On Nov 28, 2012, at 8:06 AM, Ingo Weinhold <ingo_weinhold@xxxxxx> wrote:

> On 11/27/2012 01:20 AM, Landon J Fuller wrote:
>> I set aside my Thanksgiving vacation to work on FatELF (fitting for the 
>> season?), and I have haiku_loader, kernel, and runtime_loader changes ready 
>> for review. This was a great introduction to the Haiku code base, and I hope 
>> my code will measure up to the existing level of quality. While I made every 
>> effort to conform to style standards, while also remaining consistent with 
>> surrounding style, I'm sure I might have missed something. If so, I 
>> apologize, and I'll be happy to clean it up.
>> 
>> With these changes, one can load/execute multi-architecture kernels, 
>> kernel-addons, and userspace executables and libraries. For example:
>>      ~> ~/fatelf-haiku/fatelf-glue hello hello-i386 hello-x86-64
>>         ~> ./hello
>>      Hello, World!\n
> 
> Nice!
> 
>> This only encompasses the OS work necessary to execute fat binaries. I plan 
>> to tackle next:
>>      - Developer tools, including gcc and gdb. My goal is that one can run 
>> simply run:
>>              gcc -arch x86 -arch x86_64 -arch x86-gcc2 hello.c -o hello
>>      - A combined x86-64/x86/(x86-gcc2) distribution.
>> 
>> The latter goal is a large one, and will also involve implementing 32-bit 
>> syscall compatibility in the x86-64 port, unless someone else beats me to it.
> 
> There's a bit more to it than just syscall compatibility. You'll also need to 
> be able to load a 32 bit runtime loader, support 32 bit thread entries and 
> signal handling and generally a 32 bit userland. I haven't looked into what 
> exactly the latter entails, but I think you'll have to additionally do 32 bit 
> paging for 32 bit teams, which might require a bit of VM hacking.

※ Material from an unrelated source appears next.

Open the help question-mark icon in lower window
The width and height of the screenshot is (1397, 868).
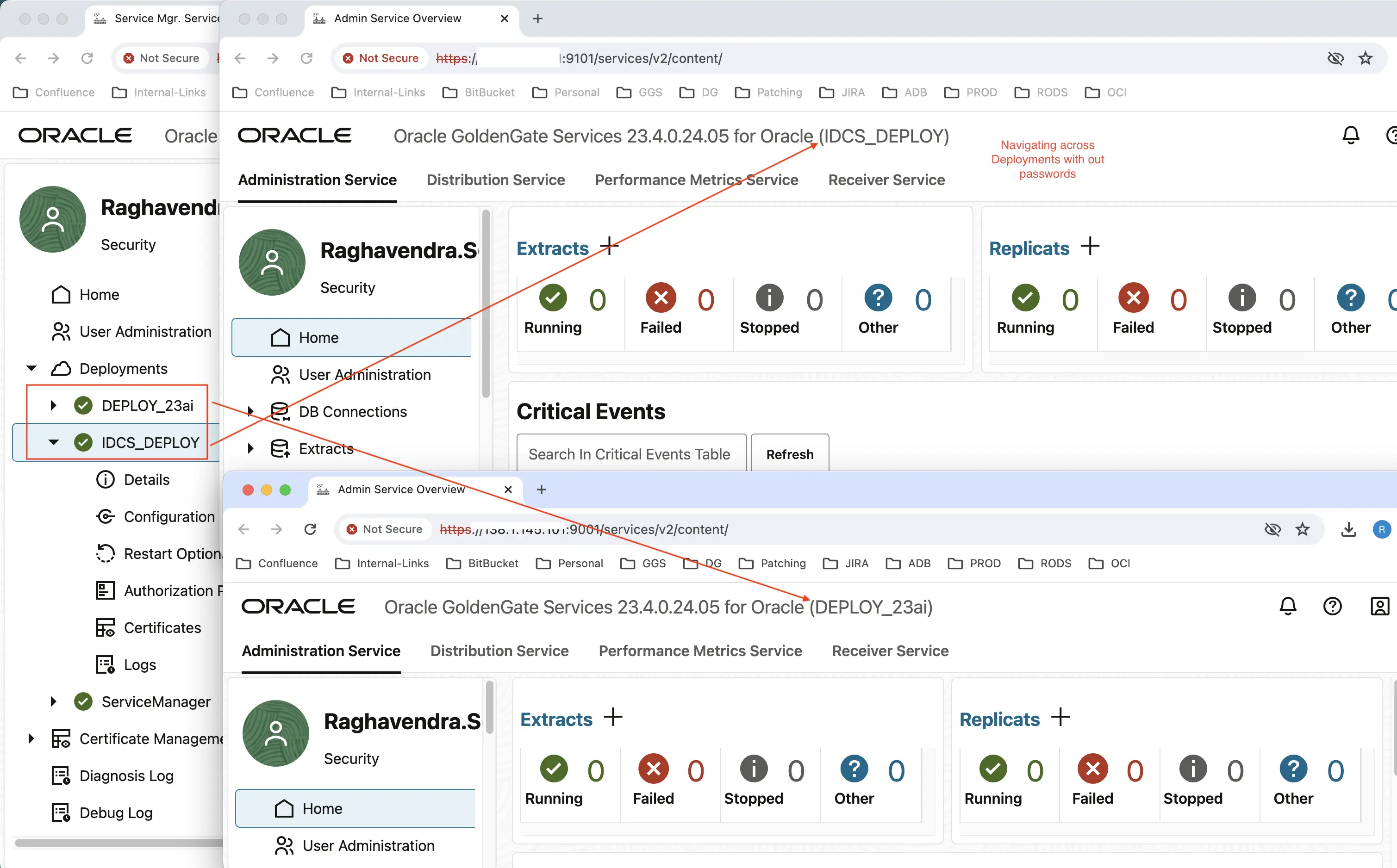tap(1332, 606)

Thanks. I looked into the runtime loader in the context of FatELF; with the 
FatELF patches, the kernel is sniffing out the best available architecture in 
the target binary, and then loading  the 'best' abi-compatible runtime loader 
binary it can find (eg, it in theory could use am armv7 runtime_loader with an 
armv6-hf binary). A similar approach could be used without FatELF, of course.

For the remainder, I'll have to dig in more once I'm a bit farther along with 
the tooling, but these initial pointers are a big help.